In vitro complex assembly by FliS and FliC. Gel-filtration chromotography of purified FliS, FliC, and the FliS-FliC complex assembled in vitro. Protein samples were loaded separately onto a Superose 12 HR 10/30 column, and elution fractions were subjected to SDS-15 % PAGE and immunoblotted as indicated. Protein markers (kDa) for gel filtration are as for Figure 2. Upper panel: FliS alone (-C), and after incubation with FliC (+C), immunoblotted with anti-FliS antiserum. Lower panel: FliC alone (-S), and after incubation with FliS (+S), immunoblotted with anti-FliC antiserum. (note: the lower immunoblot in each shows the same fractions).

Figure 5

Affinity blot of FliS to truncated FliC derivatives. (a) Representation of full-length FliC and truncated derivatives, with N and C-terminal α-helical regions indicated as shaded boxes. (b) Proteins from E. coli BL21 (DE3) artificially overexpressing FliC or truncated derivatives (Δ411-495, Δ1-71/Δ411-495 and C186) were separated by SDS-15 % PAGE and either stained with Coomassie blue (left panel) or affinity blotted with ³⁵S-labelled FliS (right panel). Molecular mass markers are in kDa.

Figure 6

Effect of FliS on in vitro FliC polymerisation. In vitro polymerisation reactions containing flagellin seeds (5 μg) and monomeric flagellin (15 μg), in the absence (-) or presence (+) of increasing amounts of FliS (2.5 μg, 5 μg, 10 μg or 20 μg, corresponding to 0.5:1, 1:1, 2:1 or 4:1 FliS to FliC molar ratio, respectively, as indicated at the bottom) were centrifuged at 600,000 g for ten minutes, and the pellets (P) and supernatants (S) analysed by SDS-12.5 % PAGE and Coomassie blue staining.

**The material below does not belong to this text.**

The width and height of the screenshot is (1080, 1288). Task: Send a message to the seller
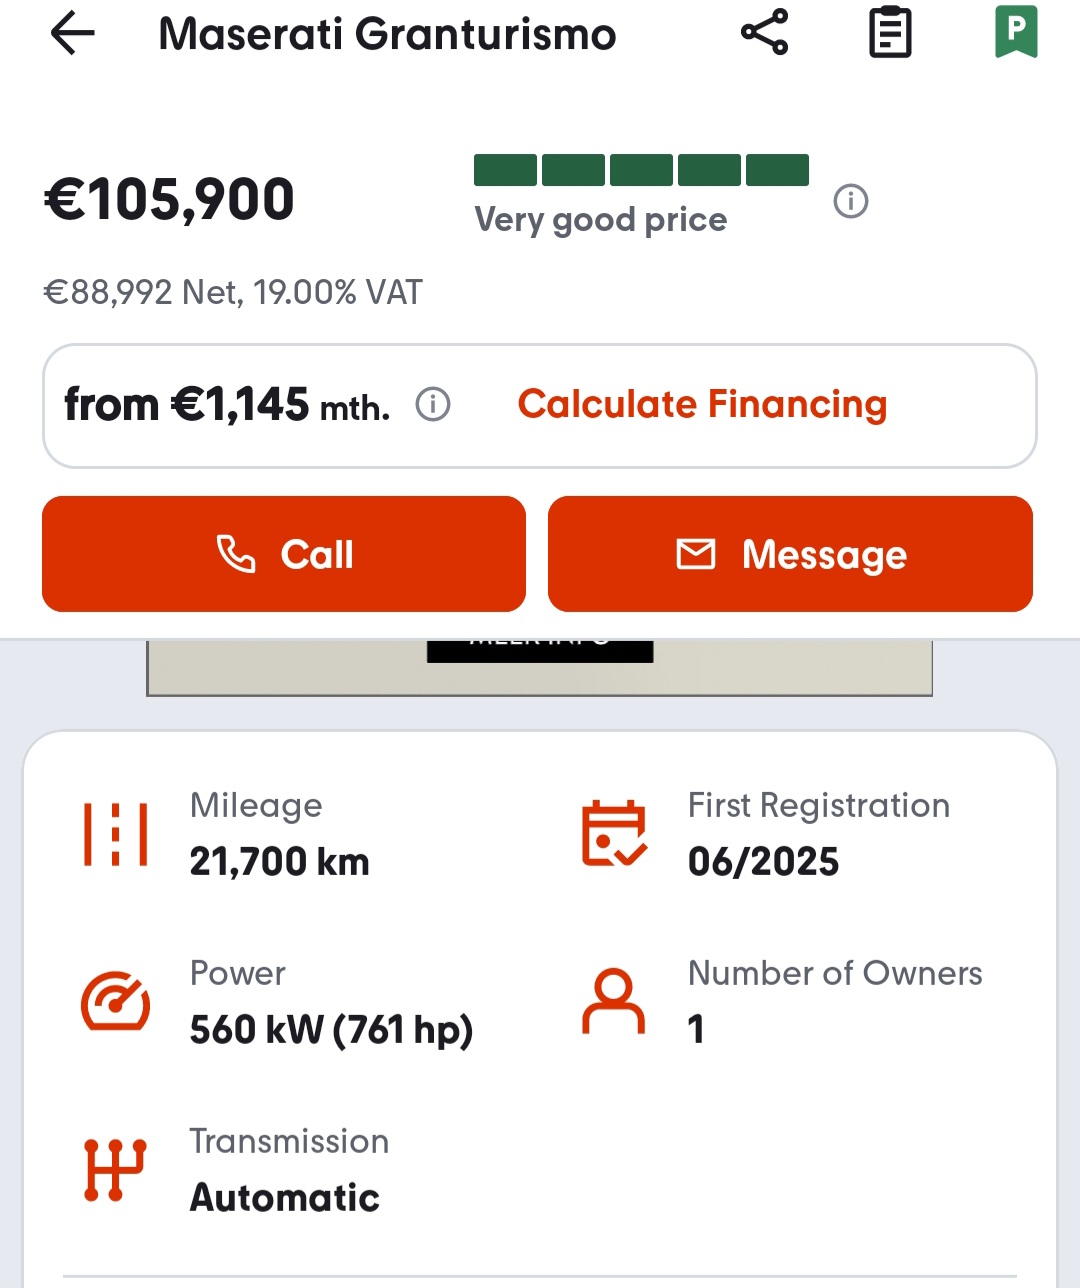pos(790,554)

Molecular mass markers (M) are in kDa.

Figure 7

Inhibition of FliC filament polymerisation by FliS. Electron micrographs (6600×) of in vitro polymerisation reactions shown in Figure 6, i.e. reaction 1, FliC seeds; reaction 3, FliC monomers + seeds; reaction 5, FliC monomers + seeds + FliS (1:1 FliS to FliC molar ratio); reaction 6, FliC monomers seeds + FliS (2:1 FliS to FliC molar ratio).